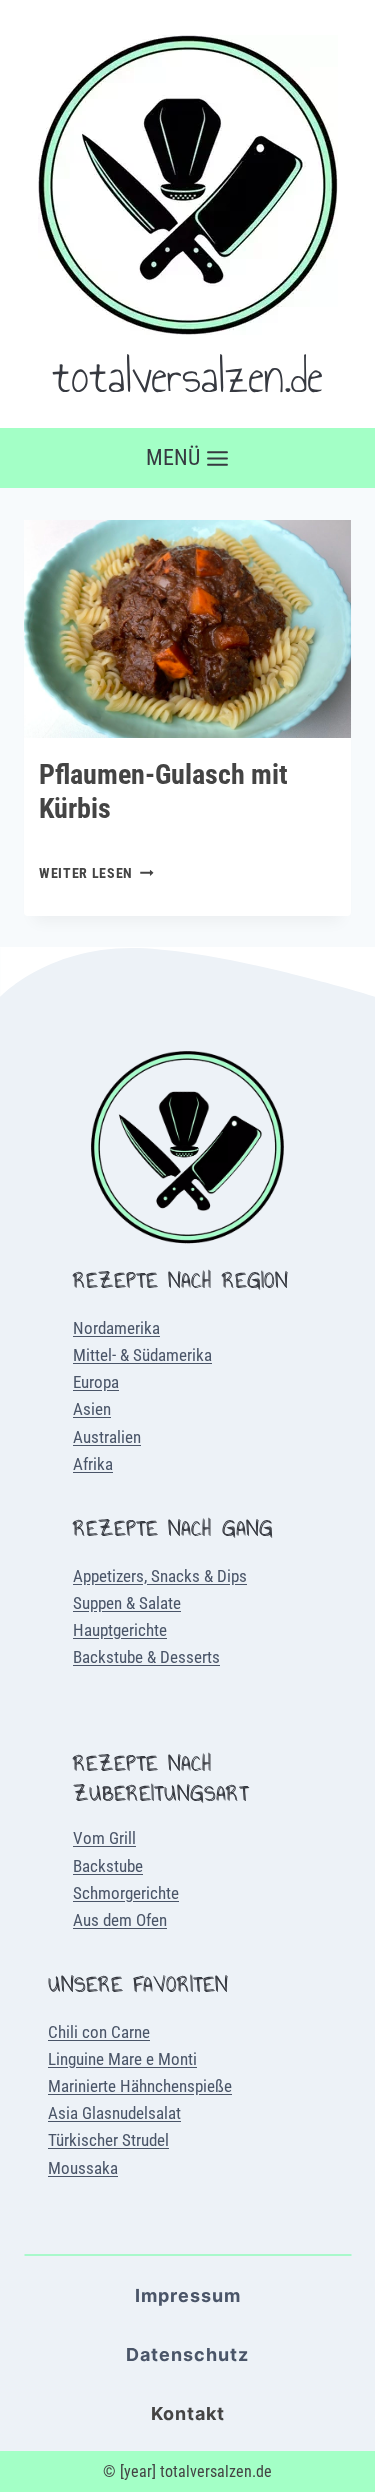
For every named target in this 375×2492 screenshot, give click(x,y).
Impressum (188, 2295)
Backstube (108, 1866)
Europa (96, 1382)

+---+

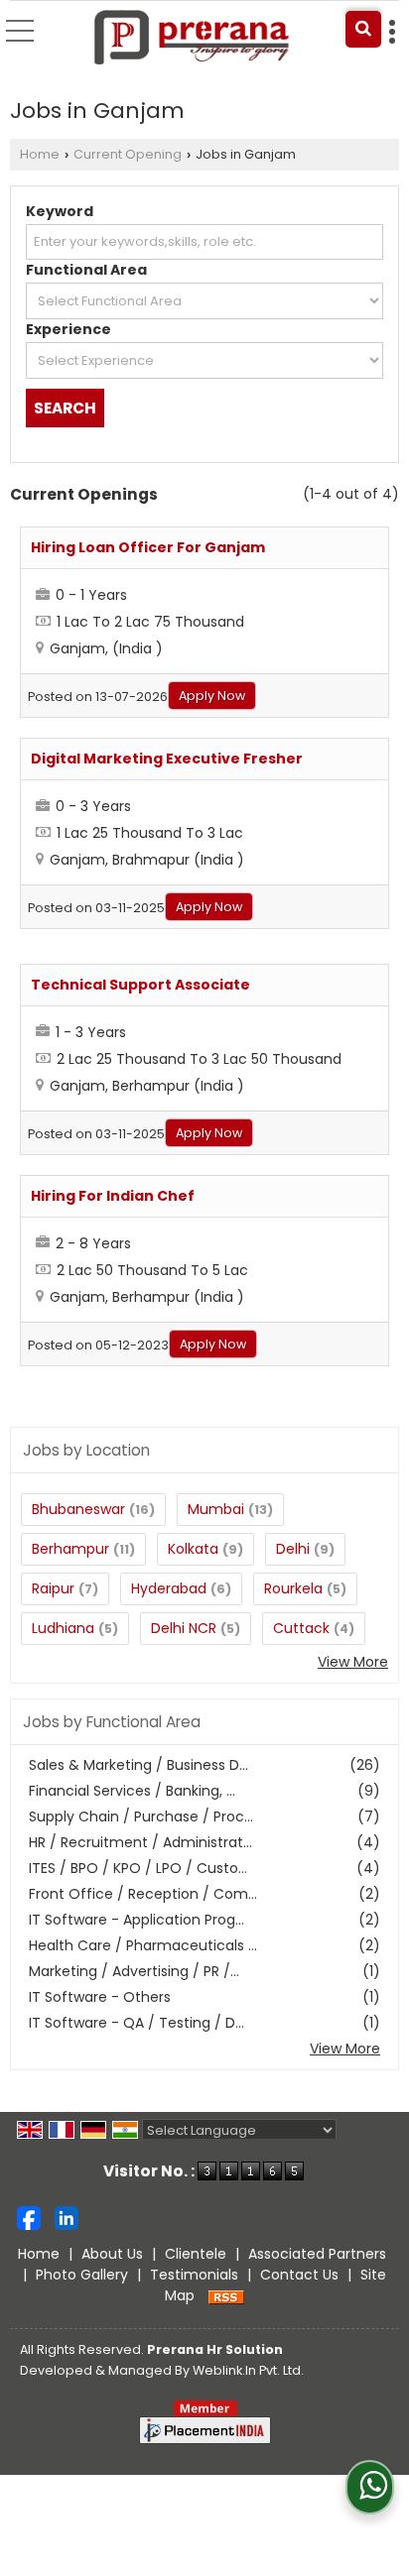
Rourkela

+---+

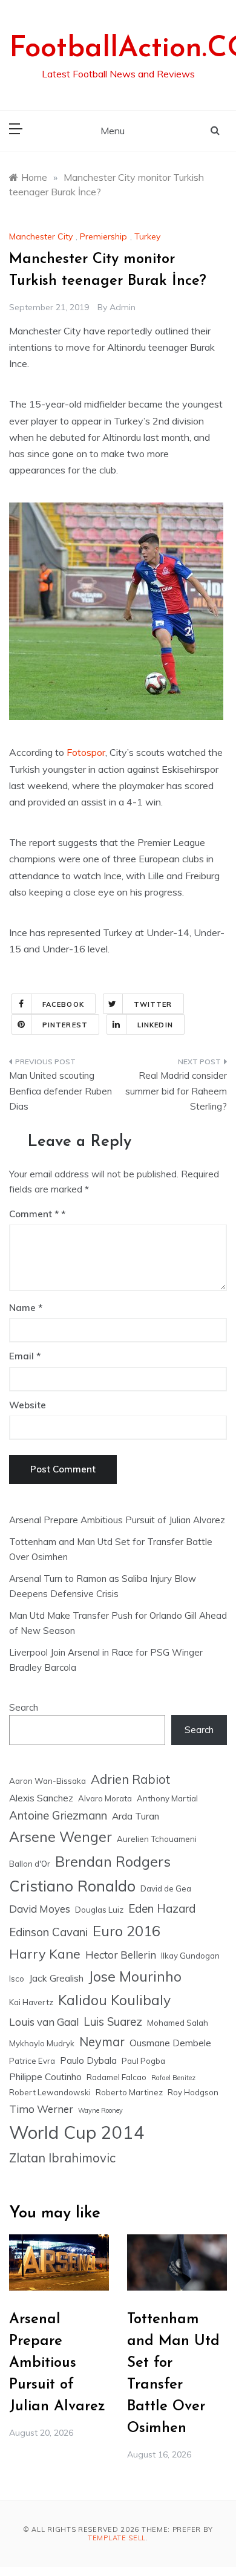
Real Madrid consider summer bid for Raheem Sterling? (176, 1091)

+---+

=== Work to complete ===
Here the output must be the lines above from the line with "For every named" to the line with "Europa (96, 1382)", both included, duplicated word for word and nothing else.

=== Result of the task ===
For every named target in this 375×2492 screenshot, give click(x,y).
Impressum (188, 2295)
Backstube (108, 1866)
Europa (96, 1382)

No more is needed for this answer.